Ce film m'a changée. Je ne suis plus la même. J'ai beaucoup appris, sur les autres et sur moi-même. Mes limites, mes résistances. J'étais au pied du mur. Je me suis surprise...

Au pied du mur, parce qu'il y avait longtemps que Catherine Deneuve n'avait eu entre les mains un scénario aussi dérangeant. "Décapant", dit-elle avec un sourire de lionne carnassière. Elle n'a pas été pour rien l'interprète préférée de Buñuel, elle n'a pas tourné avec Polanski par hasard. Quand Gérard Depardieu lui a fait lire le scénario de "Drôle d'endroit pour une rencontre", Deneuve n'a pas hésité. Lui, fatigué par le tournage du Pialat "Sous le soleil de Satan" avec cet abbé Donissan qui lui avait pompé l'âme, ne savait pas encore sous quelle forme il participerait au film. Peut-être en tant que producteur seulement. Elle a su le convaincre.

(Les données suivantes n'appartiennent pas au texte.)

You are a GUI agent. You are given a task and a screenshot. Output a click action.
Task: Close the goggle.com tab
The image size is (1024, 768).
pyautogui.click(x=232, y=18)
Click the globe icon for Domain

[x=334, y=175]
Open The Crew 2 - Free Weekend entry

Il a eu la générosité d'accepter. Bien que le rôle de la femme soit, en apparence, plus important.

Cette femme, elle est folle. "Fêlée d'amour". On ne s'en aperçoit pas tout de suite. D'abord on voit une voiture. La nuit. Une autoroute. A l'intérieur un homme et Catherine. Ils s'engueulent. La voiture bifurque ur l'aire de repos. La portière s'ouvre. Catherine tombe. L'homme a lancé aussi sa valise.

"Je ne veux plus te voir. C'est fini. Fini..." Elle s'emmitoufle dans son vison. Dans l'ombre, Depardieu qui répare son moteur. Hostile. Il s'approche : "Tire-toi. Je veux rester seul. Tu sens la poule de luxe". Elle ne le regarde pas, semble ne pas l'entendre. Fébrile, nerveuse, elle a enfin ces pauvres mots : "Je vais rester. Il va revenir me chercher. Je sais qu'il m'aime. Il va revenir".

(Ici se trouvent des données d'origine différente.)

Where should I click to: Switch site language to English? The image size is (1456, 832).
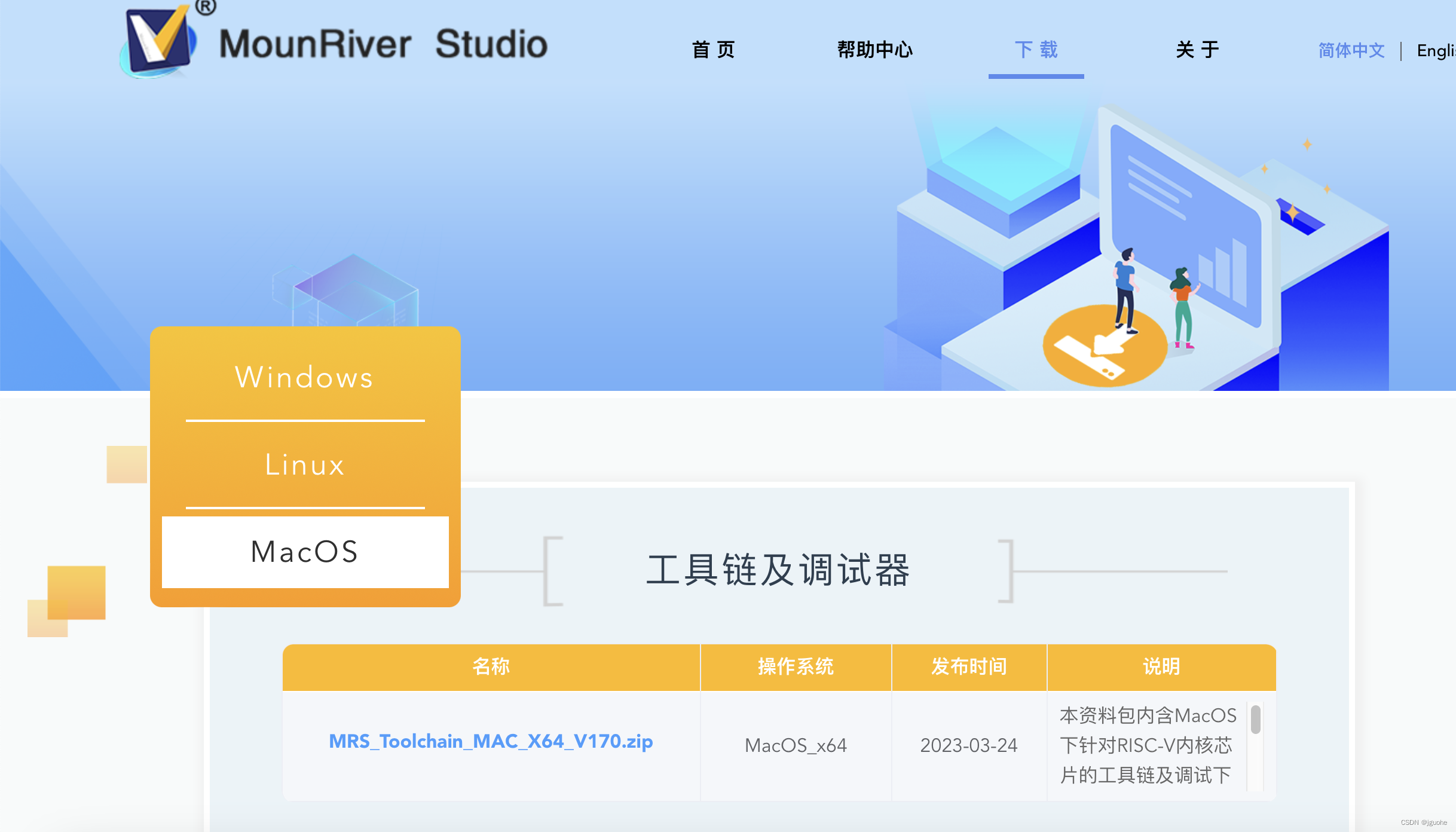1437,52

On se frotte les yeux. On n'en croit pas ses oreilles : Pas elle, pas ça. Deneuve, plaquée, humiliée, dérisoire dans ce manteau qui la protège, en perdante. - Comment dit-on loser au féminin ? - Dur à avaler. On a envie de la secouer. Qu'elle le quitte, ce bon Dieu de parking. Qu'elle ne se laisse pas piétiner, qu'elle réagisse ! Petit à petit, malgré nous, comme Depardieu, on entre dans cet univers "décalé". Il y a un peu de Bertrand Blier dans Dupeyron. La même cruauté. La noirceur. Deneuve corrige :

Je dirais, la dérision. "Drôle d'endroit pour une rencontre" me fait penser au cinéma à l'italienne. Grave et comique en même temps.

Quand, dans le film, elle échange son tailleur par exemple avec une autre femme parce qu'elle a envie de changer de tête, de vêtements.

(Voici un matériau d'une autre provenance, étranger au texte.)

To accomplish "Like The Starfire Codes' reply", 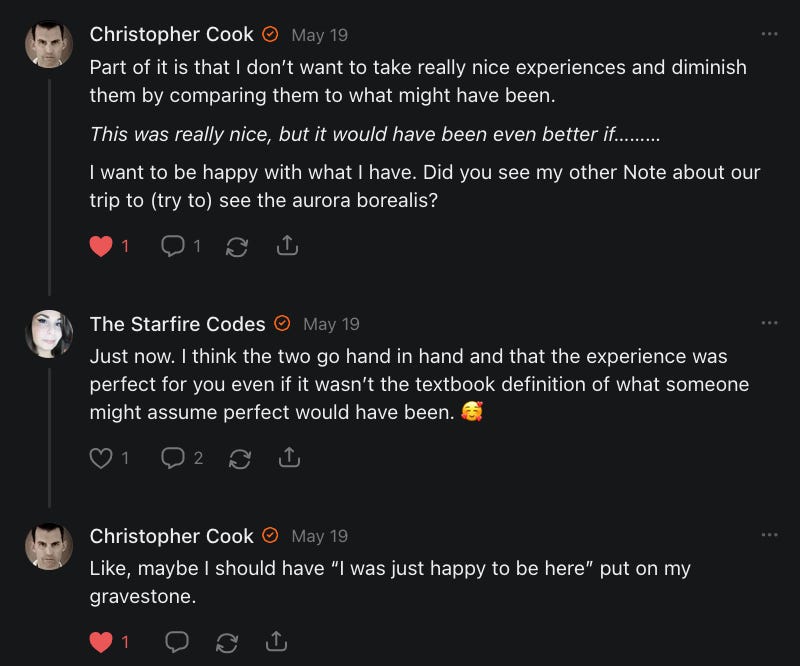I will click(101, 458).
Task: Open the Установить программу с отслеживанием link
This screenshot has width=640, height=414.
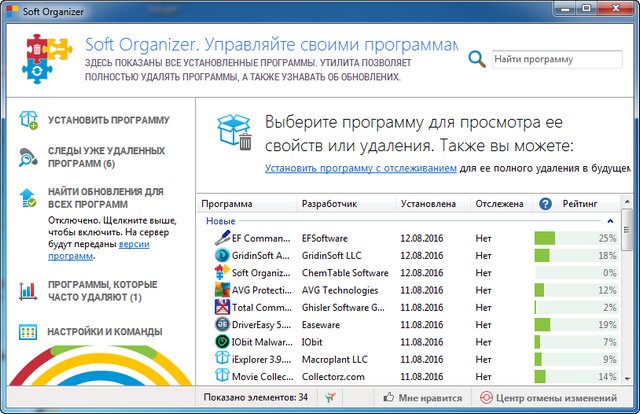Action: [x=361, y=169]
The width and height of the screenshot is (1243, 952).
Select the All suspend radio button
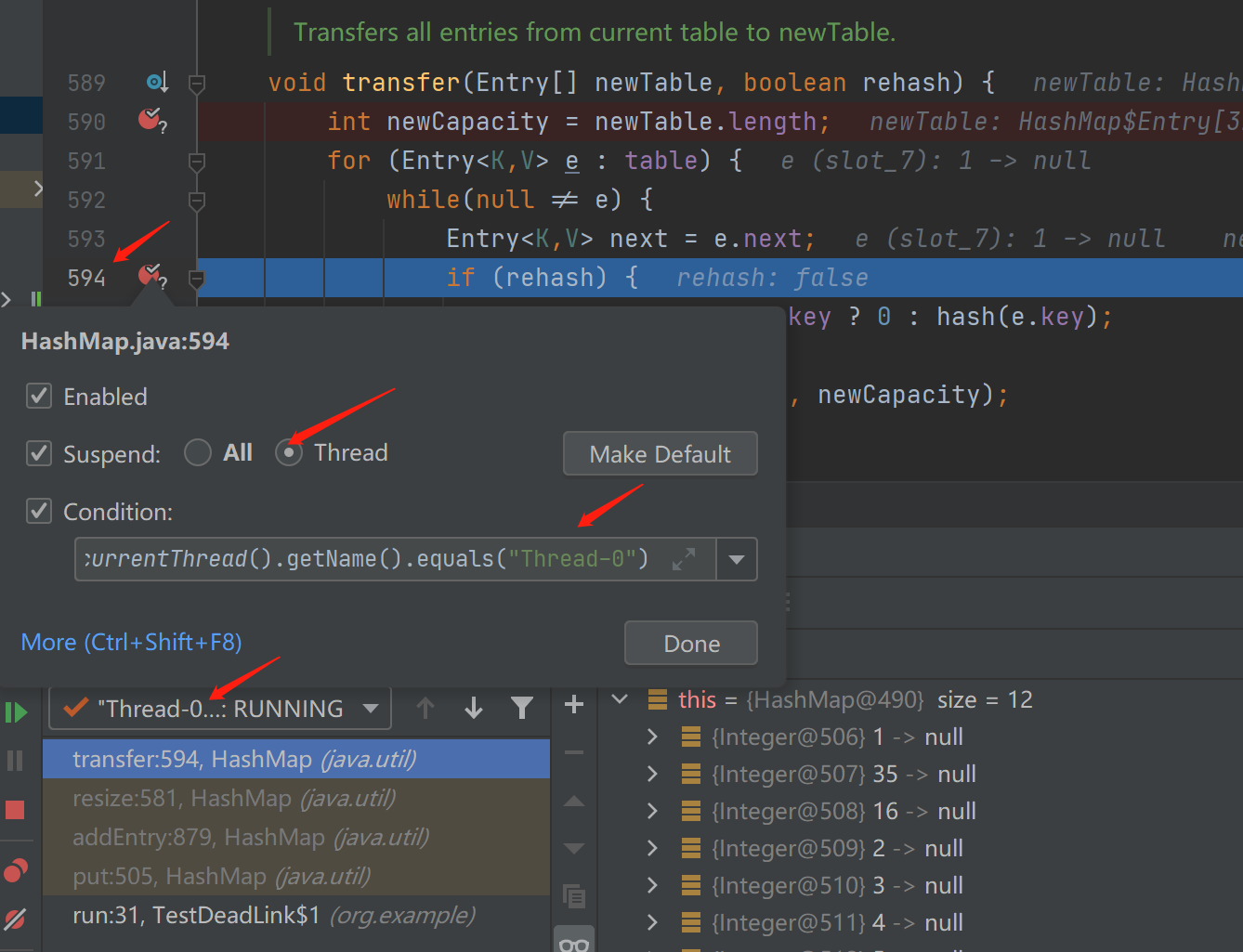pyautogui.click(x=198, y=453)
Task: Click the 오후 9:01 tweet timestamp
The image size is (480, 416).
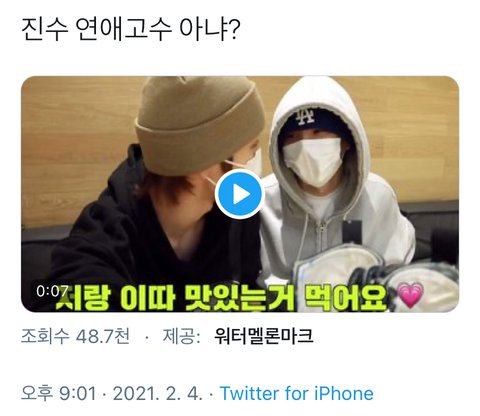Action: click(x=58, y=393)
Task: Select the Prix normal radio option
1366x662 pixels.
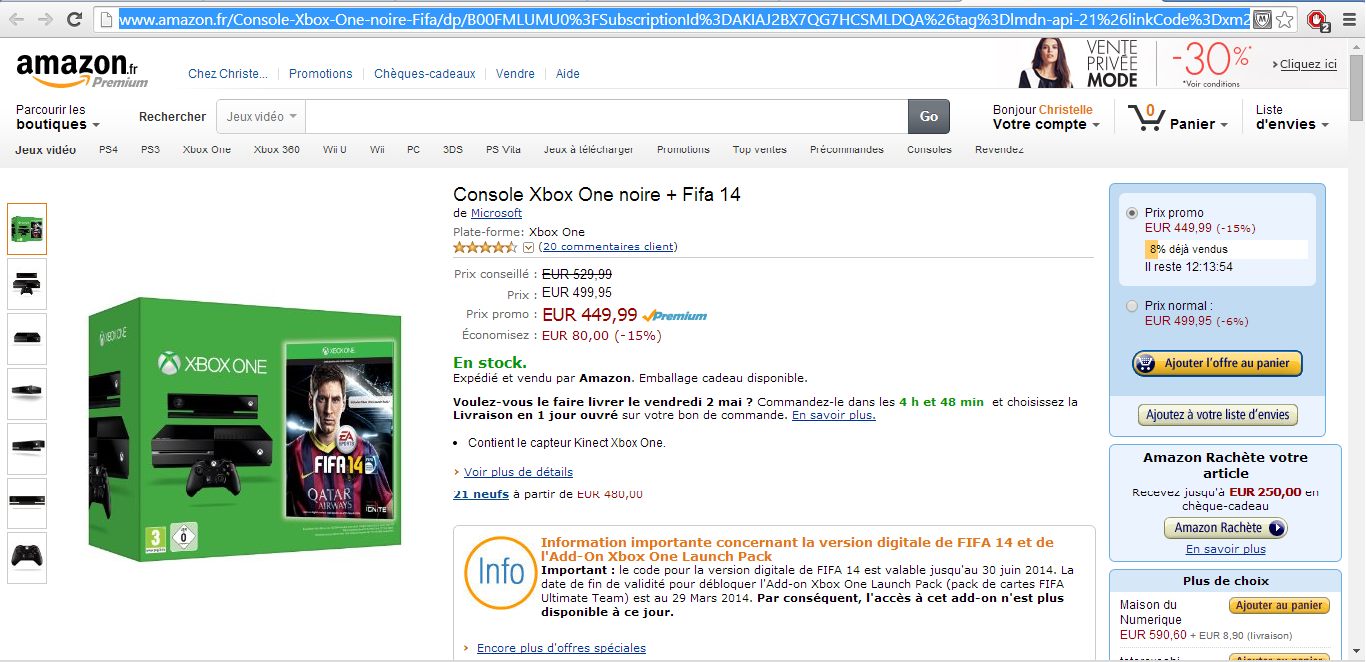Action: pos(1132,306)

Je lis ce genre de détails et je sais déjà que je vais faire le film.

Oui, il y avait longtemps qu'elle n'avait pas à se colleter avec un sujet de cette force. Le Mocky ? Pas mal, mais enfin...

Non, non, ne croyez pas ça. J'ai plus d'indulgence pour les imperfections de Mocky que pour bien des productions plus habiles. Au moins a-t-il un ton. Une insolence.

Le décapant toujours. Elle ne se plaint pas.

J'ai même été particulièrement gâtée.

Mais enfin, il est vrai que le cinéma offre moins de beaux personnages à une actrice.

Prenez le cas de Gérard. En dix ans, tout est allé beaucoup plus vite pour lui. Il y a dix ans, j'étais plus star qu'il ne l'était à l'époque. Et puis, je l'ai vu grandir, apprendre et prendre en charge, s'occuper de tout, régler le moindre détail, devenir le premier tout en restant le même: avide de mots, possédant cette curiosité, cette passion, cette envie que nous partageons. Amoureux du théâtre classique, des beaux textes, incroyablement riche de toutes ces connaissances que lui ont donné ses "pères". Père lui-même qui a besoin de rester le fils de quelqu'un...

Catherine Deneuve a pris des risques : "Mais Depardieu aussi...", le premier étant de travailler avec un réalisateur dont elle ne connaissait rien.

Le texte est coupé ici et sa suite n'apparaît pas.